Banyak orang yang masih mengalami miskonsepsi bahwa terdapat satu bahasa isyarat universal yang digunakan oleh penyandang disabilitas rungu wicara untuk berkomunikasi. Padahal banyak jenis bahasa Isyarat di Indonesia, Beberapa diantaranya adalah Bahasa Isyarat Jakarta, dan juga Bahasa Isyarat Yogyakarta. Hal itu dikemukakan oleh Raihana Mahira Dhaniswari, anggota Pusat Bahasa Isyarat Indonesia (Pusbisindo) dalam kegiatan pelatihan bahasa isyarat yang dilaksanakan di Ruang Multimedia 1 di Gedung Pusat UGM, Jumat (6/12).
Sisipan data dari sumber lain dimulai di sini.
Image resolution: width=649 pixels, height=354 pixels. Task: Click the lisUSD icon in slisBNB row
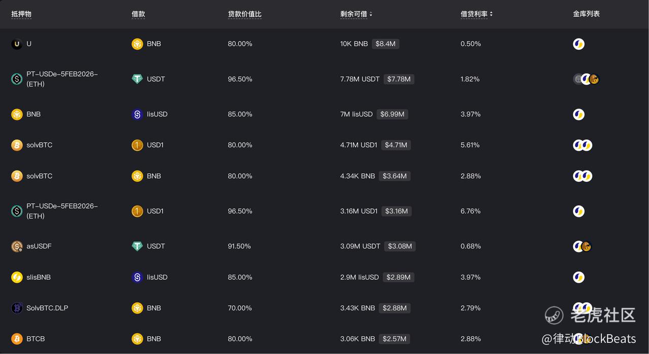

Menurutnya bahasa isyarat yang digunakan penyandang disabilitas tuna rungu sangat beragam sehingga perlu mengenal dan mempelajari masing-masing bahasa isyarat tersebut agar bisa berkomunikasi dengan para penyandang disabilitas rungu wicara. “Banyak yang berpikir bahwa bahasa isyarat itu adalah bahasa universal yang digunakan oleh orang tuli, tapi sebenarnya bahasa isyarat itu bisa jadi berbeda-beda di tiap daerah misalnya. Ada isyarat Jakarta, kemudian ada isyarat Jogja, kemudian ada isyarat Hongkong, terus ada juga isyarat Amerika atau ASL. Jadi di tiap kawasan daerah itu bisa jadi isyarat yang memang berbeda-beda,” jelasnya.
Dhanis, demikian ia akrab disapa, menyampaikan bahwa dalam proses belajar bahasa Isyarat, orang yang mampu mendengar bisa belajar secara pelan-pelan tanpa terburu-buru, dan apabila menemui kesulitan bisa bertanya langsung dengan penyandang disabilitas rungu wicara. “Orang tuli pada umumnya akan mau untuk mengajarkan karena itu semua juga berkaitan dengan akses dan juga fasilitas mereka,” katanya.
Dalam pelatihan tersebut, Dhanis, membawakan materinya yang berjudul Pengenalan Bahasa Isyarat Indonesia dimana para peserta yang hadir diajak untuk bersama-sama mempelajari bahasa Isyarat. Mereka mempelajari bahasa Isyarat dari alfabet dalam bahasa isyarat hingga penyampaian ekspresi dan salam yang dipakai dalam bahasa isyarat.